The Virginia commission issued a March 5 order that put the new fuel rates into effect on a temporary basis as of April 1 and also set an April 24 hearing for a review of the fuel case filing.

The installation of flue gas desulfurization (FGD) technology or “scrubbers” at KU’s plants allow KU to purchase greater volumes of high-sulfur coal at prices typically lower than low- and medium-sulfur coals, Dotson noted. The 2012 forecast for the individual plants shows that coal prices are expected to decrease for E. W. Brown (because of the switching from low-sulfur to high-sulfur coal), and will increase for Green River, Ghent and Trimble County Unit 2 (which utilizes a blend of high-sulfur coal and low-sulfur Powder River Basin coal) from the 2011 actual coal prices.

The coal expense on a $/kWh basis for the fuel year April 2012-March 2013 (2012 Fuel Year) is forecasted to increase 3.7% over the comparable forecast period last year. However, when compared to the 2011 actual expense on a $/kWh, the forecast for the 2012 Fuel Year is expected to decrease by 0.27%. The forecasted coal expense reflects both the coal purchase forecast and the influence of other factors such as forecasted unit availability, dispatch order, coal burn volumes, and the average cost of coal inventory at the beginning of the forecast period. For example, coal inventory at the beginning of 2012 was $2.56/MMBtu, compared to $2.41/MMBtu at the beginning of 2011.

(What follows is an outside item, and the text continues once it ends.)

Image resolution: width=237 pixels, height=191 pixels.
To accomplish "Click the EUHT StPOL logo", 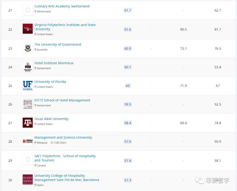I will click(28, 180).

The moderation in purchase price reflects KU’s increasing reliance on lower priced high-sulfur coal as compared to the coal used in previous years. For example, in 2006, only 19.4% of total company coal purchases consisted of lower priced high-sulfur coal. For 2012, 95.3% of total company forecast coal purchases are estimated to consist of lower priced high-sulfur coal. This change is the result of KU’s construction of FGD systems at the E. W. Brown and Ghent plants.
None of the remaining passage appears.